C’è prima di tutto da testimoniare la speranza accanto alle persone accompagnate, attraverso il sostegno e la condivisione, perché ognuno possa sentirsi incoraggiato a seguire la propria strada. C’è anche da testimoniare di fronte alla Chiesa dell’esperienza acquisita lungo venticinque anni di esistenza dell’associazione, dell’opera di Dio a favore delle persone che camminano con essa, delle pasque che talvolta accadono a coloro che si rimettono in piedi e fioriscono nella loro vita umana e spirituale.
Si tratta quindi anche di aiutare la Chiesa a scoprire una realtà spesso misconosciuta. Fuori da ogni militanza e rivendicazione, “Devenir Un En Christ” cerca il dialogo con le istanze ecclesiali. Al tempo stesso radicata nella Chiesa e priva di legame organico con essa, l’associazione vuole essere una passerella, un ponte: testimonia dell’amore della Chiesa accanto alle persone che se ne sentono rifiutate; testimonia di fronte ai responsabili della Chiesa ciò che si vive al suo interno e che vivono le persone omosessuali e credenti.
Tenta, in un campo ancora largamente non valorizzato, di proporre degli orientamenti pastorali e dei riferimenti per l’accoglienza e l’accompagnamento delle persone che hanno a che fare direttamente o indirettamente con l’omosessualità.
L’omosessualità, luogo di grazia?
L’omosessualità è un luogo di grazia? Non si può affermare in maniera assoluta o generale. Costituirebbe un’offesa per coloro che vivono dolorosamente questa parte di loro stessi. Ma si può osservare che, nella vita spirituale, gli ostacoli possono diventare delle occasioni decisive per avanzare verso il Signore. Quando è vissuta alla luce di Pasqua, l’omosessualità permette di scoprire un volto rinnovato di Dio: quello di un Padre che è solo amore e che accoglie con benevolenza e misericordia tutti gli uomini e tutte le donne di buona volontà.
Questa nuova relazione con Dio diviene cammino di umanizzazione e di amore che induce a considerare sotto una nuova luce ciascun fratello e ciascuna sorella.
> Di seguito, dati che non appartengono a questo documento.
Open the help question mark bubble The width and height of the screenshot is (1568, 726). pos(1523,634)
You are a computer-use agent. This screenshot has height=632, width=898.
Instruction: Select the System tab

In questa Buona Novella della Resurrezione nasce la fecondità delle persone omosessuali. Se non è procreazione, la loro fecondità non è meno reale e concreta.
L’impegno in una vita nella Chiesa, l’impegno in una relazione d’amore, l’impegno a fianco degli altri, l’impegno nella vita religiosa, sacerdotale etc. sono altrettante manifestazioni della fecondità di coloro che, all’inizio del cammino, si domandavano quale senso dare alla loro vita.
Attraverso le domande che pone alla vita di fede, l’omosessualità interroga la Chiesa: essa fa parte di quelle sfide che, senza posa, obbligano l’umanità e la Chiesa ad approfondire la conoscenza dell’umano. Oggi, in particolare, l’omosessualità offre l’occasione di ripensare una realtà fondamentale: alla fine, cos’è un uomo, una donna? E dato che il cristianesimo è una religione dell’Incarnazione, l’umano può sempre diventare cammino verso Dio.
* Questo testo realizzato da Devenir Un En Christ, associazione nazionale di cattolici omosessuali francese fondata nel 1986, è stato inviato tra il maggio-giugno 2011 a tutti i vescovi cattolici Francesi e Belgi.